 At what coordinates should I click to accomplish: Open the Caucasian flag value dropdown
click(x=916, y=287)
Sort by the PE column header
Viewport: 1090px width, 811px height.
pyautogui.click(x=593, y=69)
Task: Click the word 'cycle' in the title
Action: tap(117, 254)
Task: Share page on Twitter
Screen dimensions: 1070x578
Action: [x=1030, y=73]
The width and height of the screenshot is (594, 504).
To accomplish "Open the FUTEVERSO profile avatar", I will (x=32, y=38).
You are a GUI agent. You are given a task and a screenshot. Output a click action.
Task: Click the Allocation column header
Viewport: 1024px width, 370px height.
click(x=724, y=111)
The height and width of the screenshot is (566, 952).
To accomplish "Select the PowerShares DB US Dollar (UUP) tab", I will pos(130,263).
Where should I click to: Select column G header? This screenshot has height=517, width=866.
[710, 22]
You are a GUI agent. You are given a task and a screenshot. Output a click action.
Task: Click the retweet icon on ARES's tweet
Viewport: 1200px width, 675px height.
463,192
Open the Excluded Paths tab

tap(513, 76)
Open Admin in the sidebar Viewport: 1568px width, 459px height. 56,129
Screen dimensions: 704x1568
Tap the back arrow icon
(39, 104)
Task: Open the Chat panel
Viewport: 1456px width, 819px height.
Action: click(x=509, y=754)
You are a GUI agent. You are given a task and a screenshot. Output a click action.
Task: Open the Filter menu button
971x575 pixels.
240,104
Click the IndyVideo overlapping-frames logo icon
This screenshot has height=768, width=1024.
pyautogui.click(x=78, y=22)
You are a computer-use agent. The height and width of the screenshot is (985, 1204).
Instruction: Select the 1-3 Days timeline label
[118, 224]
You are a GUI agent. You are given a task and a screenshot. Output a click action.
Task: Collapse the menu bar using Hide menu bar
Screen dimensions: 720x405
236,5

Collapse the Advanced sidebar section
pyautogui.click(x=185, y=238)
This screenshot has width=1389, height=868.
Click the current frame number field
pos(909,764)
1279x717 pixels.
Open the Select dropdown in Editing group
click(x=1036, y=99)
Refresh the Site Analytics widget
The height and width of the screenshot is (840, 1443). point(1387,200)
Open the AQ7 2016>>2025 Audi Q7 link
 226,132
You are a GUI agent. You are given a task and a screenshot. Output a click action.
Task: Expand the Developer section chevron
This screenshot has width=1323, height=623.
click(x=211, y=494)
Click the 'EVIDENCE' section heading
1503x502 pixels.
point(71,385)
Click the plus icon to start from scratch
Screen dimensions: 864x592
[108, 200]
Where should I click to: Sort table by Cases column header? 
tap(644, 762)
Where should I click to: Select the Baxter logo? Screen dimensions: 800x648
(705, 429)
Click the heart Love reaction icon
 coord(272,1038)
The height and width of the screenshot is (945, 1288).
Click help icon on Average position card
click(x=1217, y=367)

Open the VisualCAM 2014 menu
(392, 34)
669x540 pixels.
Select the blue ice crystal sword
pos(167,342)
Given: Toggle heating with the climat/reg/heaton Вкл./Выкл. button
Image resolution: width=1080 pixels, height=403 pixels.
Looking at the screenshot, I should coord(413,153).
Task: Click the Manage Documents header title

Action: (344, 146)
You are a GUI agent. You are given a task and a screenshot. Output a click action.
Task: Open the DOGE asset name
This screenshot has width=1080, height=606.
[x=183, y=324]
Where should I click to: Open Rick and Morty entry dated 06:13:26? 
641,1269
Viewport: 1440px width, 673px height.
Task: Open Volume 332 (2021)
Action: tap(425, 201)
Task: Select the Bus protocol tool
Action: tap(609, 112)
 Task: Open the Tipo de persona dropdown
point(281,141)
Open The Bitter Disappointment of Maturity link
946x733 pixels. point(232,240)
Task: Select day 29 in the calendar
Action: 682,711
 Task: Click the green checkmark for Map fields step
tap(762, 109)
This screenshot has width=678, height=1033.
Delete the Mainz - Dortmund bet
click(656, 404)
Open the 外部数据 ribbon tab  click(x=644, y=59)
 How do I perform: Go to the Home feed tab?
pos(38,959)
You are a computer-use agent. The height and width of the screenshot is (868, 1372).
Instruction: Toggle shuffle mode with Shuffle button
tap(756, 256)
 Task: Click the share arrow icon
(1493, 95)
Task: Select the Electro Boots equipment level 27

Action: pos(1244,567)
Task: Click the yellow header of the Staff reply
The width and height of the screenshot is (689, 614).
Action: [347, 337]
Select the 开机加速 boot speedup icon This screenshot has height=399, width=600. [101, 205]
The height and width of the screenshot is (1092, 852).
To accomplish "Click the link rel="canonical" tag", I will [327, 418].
____________
Instructions to follow >> Tally the lines of the preceding listing in which the word "will" appears; state nothing but the total.

Solution for this problem >> 3